## TASK
For every record here, output an exact copy.

## EXCERPTED DATA

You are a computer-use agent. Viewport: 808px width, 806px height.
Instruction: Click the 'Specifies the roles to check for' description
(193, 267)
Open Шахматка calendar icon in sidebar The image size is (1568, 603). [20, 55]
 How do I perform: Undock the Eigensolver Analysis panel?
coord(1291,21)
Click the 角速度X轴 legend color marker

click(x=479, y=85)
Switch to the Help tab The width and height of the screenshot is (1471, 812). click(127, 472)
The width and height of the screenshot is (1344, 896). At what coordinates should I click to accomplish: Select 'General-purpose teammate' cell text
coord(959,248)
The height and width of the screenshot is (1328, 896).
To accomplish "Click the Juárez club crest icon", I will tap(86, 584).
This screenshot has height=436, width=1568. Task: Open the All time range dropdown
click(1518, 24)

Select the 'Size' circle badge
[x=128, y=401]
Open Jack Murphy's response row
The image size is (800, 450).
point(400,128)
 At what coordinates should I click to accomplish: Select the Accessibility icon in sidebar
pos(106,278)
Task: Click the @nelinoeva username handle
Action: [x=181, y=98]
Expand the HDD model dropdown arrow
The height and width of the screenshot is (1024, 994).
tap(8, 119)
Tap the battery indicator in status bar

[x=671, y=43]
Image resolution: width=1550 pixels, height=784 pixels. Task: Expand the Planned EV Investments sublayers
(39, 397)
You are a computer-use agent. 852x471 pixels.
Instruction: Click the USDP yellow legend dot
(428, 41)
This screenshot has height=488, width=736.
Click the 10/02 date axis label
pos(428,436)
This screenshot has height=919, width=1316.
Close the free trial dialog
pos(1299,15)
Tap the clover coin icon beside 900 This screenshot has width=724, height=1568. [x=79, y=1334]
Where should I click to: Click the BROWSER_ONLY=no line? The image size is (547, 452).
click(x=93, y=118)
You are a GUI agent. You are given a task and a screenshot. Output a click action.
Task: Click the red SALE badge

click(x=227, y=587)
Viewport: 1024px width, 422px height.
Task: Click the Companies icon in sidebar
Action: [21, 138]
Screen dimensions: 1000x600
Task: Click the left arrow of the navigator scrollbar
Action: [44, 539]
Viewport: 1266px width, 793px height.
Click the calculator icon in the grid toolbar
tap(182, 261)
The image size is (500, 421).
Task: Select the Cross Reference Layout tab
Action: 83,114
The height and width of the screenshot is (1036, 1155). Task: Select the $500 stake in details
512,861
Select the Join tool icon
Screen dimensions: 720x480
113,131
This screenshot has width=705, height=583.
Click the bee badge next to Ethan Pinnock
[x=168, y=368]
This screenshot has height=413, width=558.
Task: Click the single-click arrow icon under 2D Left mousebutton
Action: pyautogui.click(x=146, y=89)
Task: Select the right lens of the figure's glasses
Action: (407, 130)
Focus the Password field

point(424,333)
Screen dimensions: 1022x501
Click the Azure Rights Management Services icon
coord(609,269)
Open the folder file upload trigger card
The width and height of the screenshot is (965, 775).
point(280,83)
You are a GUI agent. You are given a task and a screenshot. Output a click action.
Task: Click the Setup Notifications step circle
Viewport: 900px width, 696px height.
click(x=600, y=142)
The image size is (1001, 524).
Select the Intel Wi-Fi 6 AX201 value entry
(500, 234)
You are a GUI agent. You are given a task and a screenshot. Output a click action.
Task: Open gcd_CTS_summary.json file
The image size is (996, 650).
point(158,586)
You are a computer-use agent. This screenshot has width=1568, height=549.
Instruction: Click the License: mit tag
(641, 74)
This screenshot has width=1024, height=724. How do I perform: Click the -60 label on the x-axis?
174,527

## TASK RESPONSE
You are a computer-use agent. Viewport: 808px width, 806px height.
Instruction: Click the 'Specifies the roles to check for' description
(193, 267)
Open Шахматка calendar icon in sidebar The image size is (1568, 603). [20, 55]
 How do I perform: Undock the Eigensolver Analysis panel?
coord(1291,21)
Click the 角速度X轴 legend color marker

click(x=479, y=85)
Switch to the Help tab The width and height of the screenshot is (1471, 812). click(127, 472)
The width and height of the screenshot is (1344, 896). At what coordinates should I click to accomplish: Select 'General-purpose teammate' cell text
coord(959,248)
The height and width of the screenshot is (1328, 896).
To accomplish "Click the Juárez club crest icon", I will tap(86, 584).
This screenshot has height=436, width=1568. Task: Open the All time range dropdown
click(1518, 24)

Select the 'Size' circle badge
[x=128, y=401]
Open Jack Murphy's response row
The image size is (800, 450).
point(400,128)
 At what coordinates should I click to accomplish: Select the Accessibility icon in sidebar
pos(106,278)
Task: Click the @nelinoeva username handle
Action: [x=181, y=98]
Expand the HDD model dropdown arrow
The height and width of the screenshot is (1024, 994).
tap(8, 119)
Tap the battery indicator in status bar

[x=671, y=43]
Image resolution: width=1550 pixels, height=784 pixels. Task: Expand the Planned EV Investments sublayers
(39, 397)
You are a computer-use agent. 852x471 pixels.
Instruction: Click the USDP yellow legend dot
(428, 41)
This screenshot has height=488, width=736.
Click the 10/02 date axis label
pos(428,436)
This screenshot has height=919, width=1316.
Close the free trial dialog
pos(1299,15)
Tap the clover coin icon beside 900 This screenshot has width=724, height=1568. [x=79, y=1334]
Where should I click to: Click the BROWSER_ONLY=no line? The image size is (547, 452).
click(x=93, y=118)
You are a GUI agent. You are given a task and a screenshot. Output a click action.
Task: Click the red SALE badge

click(x=227, y=587)
Viewport: 1024px width, 422px height.
Task: Click the Companies icon in sidebar
Action: [21, 138]
Screen dimensions: 1000x600
Task: Click the left arrow of the navigator scrollbar
Action: [44, 539]
Viewport: 1266px width, 793px height.
Click the calculator icon in the grid toolbar
tap(182, 261)
The image size is (500, 421).
Task: Select the Cross Reference Layout tab
Action: 83,114
The height and width of the screenshot is (1036, 1155). Task: Select the $500 stake in details
512,861
Select the Join tool icon
Screen dimensions: 720x480
113,131
This screenshot has width=705, height=583.
Click the bee badge next to Ethan Pinnock
[x=168, y=368]
This screenshot has height=413, width=558.
Task: Click the single-click arrow icon under 2D Left mousebutton
Action: pyautogui.click(x=146, y=89)
Task: Select the right lens of the figure's glasses
Action: (407, 130)
Focus the Password field

point(424,333)
Screen dimensions: 1022x501
Click the Azure Rights Management Services icon
coord(609,269)
Open the folder file upload trigger card
The width and height of the screenshot is (965, 775).
point(280,83)
You are a GUI agent. You are given a task and a screenshot. Output a click action.
Task: Click the Setup Notifications step circle
Viewport: 900px width, 696px height.
click(x=600, y=142)
The image size is (1001, 524).
Select the Intel Wi-Fi 6 AX201 value entry
(500, 234)
You are a GUI agent. You are given a task and a screenshot. Output a click action.
Task: Open gcd_CTS_summary.json file
The image size is (996, 650).
point(158,586)
You are a computer-use agent. This screenshot has width=1568, height=549.
Instruction: Click the License: mit tag
(641, 74)
This screenshot has width=1024, height=724. How do I perform: Click the -60 label on the x-axis?
174,527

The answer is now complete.